A Anistia Internacional enfatizou que “se a Ministra do Interior britânica autorizar a extradição de Assange, isso irá violar a proibição contra tortura e abrir um precedente alarmante para editores e jornalistas em todo o mundo”. Em nota, a organização ainda disse que o Reino Unido tem obrigação de não mandar ninguém para nenhum lugar em que sua segurança seja colocada em risco.

No Brasil, a Associação Brasileira de Imprensa disse que a "perseguição ao criador do WikiLeaks é um gravíssimo atentado à liberdade de imprensa", manifestou "integral solidariedade a Assange" e denunciou "de forma vigorosa a arbitrariedade da qual ele é vítima" A ABI convocou os meios de comunicação brasileiros a "se somarem à sua defesa, que no momento se confunde com a defesa da liberdade de imprensa". 

A Associação Brasileira de Jornalismo Investigativo (Abraji) se manifestou dizendo que o "suposto crime" que Assange cometeu foi o de "denunciar crimes de guerra, irregularidades e violações a direitos humanos do governo norte-americano". A associação ainda declarou que "sua extradição é um sinal muito perigoso dado para jornalistas que trabalham com documentos de interesse público", e "vê com muita preocupação essa extradição, pois ela podeum efeito intimidatório em outros jornalistas e a partir de outros vazamentos que denunciem crimes de guerra e violações de direitos humanos que devem vir à tona para que as sociedades possam agir", concluiu a presidente da Abraji, a jornalista Natalia Mazotte.

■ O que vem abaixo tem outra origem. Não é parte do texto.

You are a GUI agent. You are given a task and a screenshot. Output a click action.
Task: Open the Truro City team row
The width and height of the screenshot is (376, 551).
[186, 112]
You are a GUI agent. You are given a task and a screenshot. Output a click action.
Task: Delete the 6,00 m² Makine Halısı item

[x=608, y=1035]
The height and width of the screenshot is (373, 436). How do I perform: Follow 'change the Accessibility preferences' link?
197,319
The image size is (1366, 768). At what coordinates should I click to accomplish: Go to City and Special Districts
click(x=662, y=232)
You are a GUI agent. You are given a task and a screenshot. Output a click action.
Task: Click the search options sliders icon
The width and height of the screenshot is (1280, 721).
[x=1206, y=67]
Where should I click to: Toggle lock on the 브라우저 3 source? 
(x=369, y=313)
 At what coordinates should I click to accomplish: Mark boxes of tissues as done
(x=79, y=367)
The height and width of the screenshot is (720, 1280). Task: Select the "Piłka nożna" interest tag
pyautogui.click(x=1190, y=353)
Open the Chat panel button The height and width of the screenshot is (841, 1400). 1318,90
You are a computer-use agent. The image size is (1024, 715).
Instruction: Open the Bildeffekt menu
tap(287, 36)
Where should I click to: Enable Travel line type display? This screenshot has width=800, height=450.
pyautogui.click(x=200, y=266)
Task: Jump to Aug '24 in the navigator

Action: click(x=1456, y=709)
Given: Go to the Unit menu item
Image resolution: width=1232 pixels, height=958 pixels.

Sérgio Gomes, jornalista integrante do Instituto Vladimir Herzog de Direitos Humanos, amigo da família Kunc Dantas e fundador do Projeto Repórter do Futuro e da Obore, ressaltou que “mais de 30 entidades representativas dos jornalistas - incluindo a Oboré -, artistas e estudantes de jornalismo de São Paulo, se uniram para promover o Troféu Audálio Dantas – Indignação, coragem e esperança, que foi entregue para a Carmen Diniz, representante do Julian Assange". A entrega ocorreu no dia 9 de abril, na Praça Memorial Vladimir Herzog, localizada no bairro Bela Vista da capital paulista. "Isso significa uma manifestação unitária de todos os jornalistas, artistas e estudantes daqui de São Paulo", afirmou.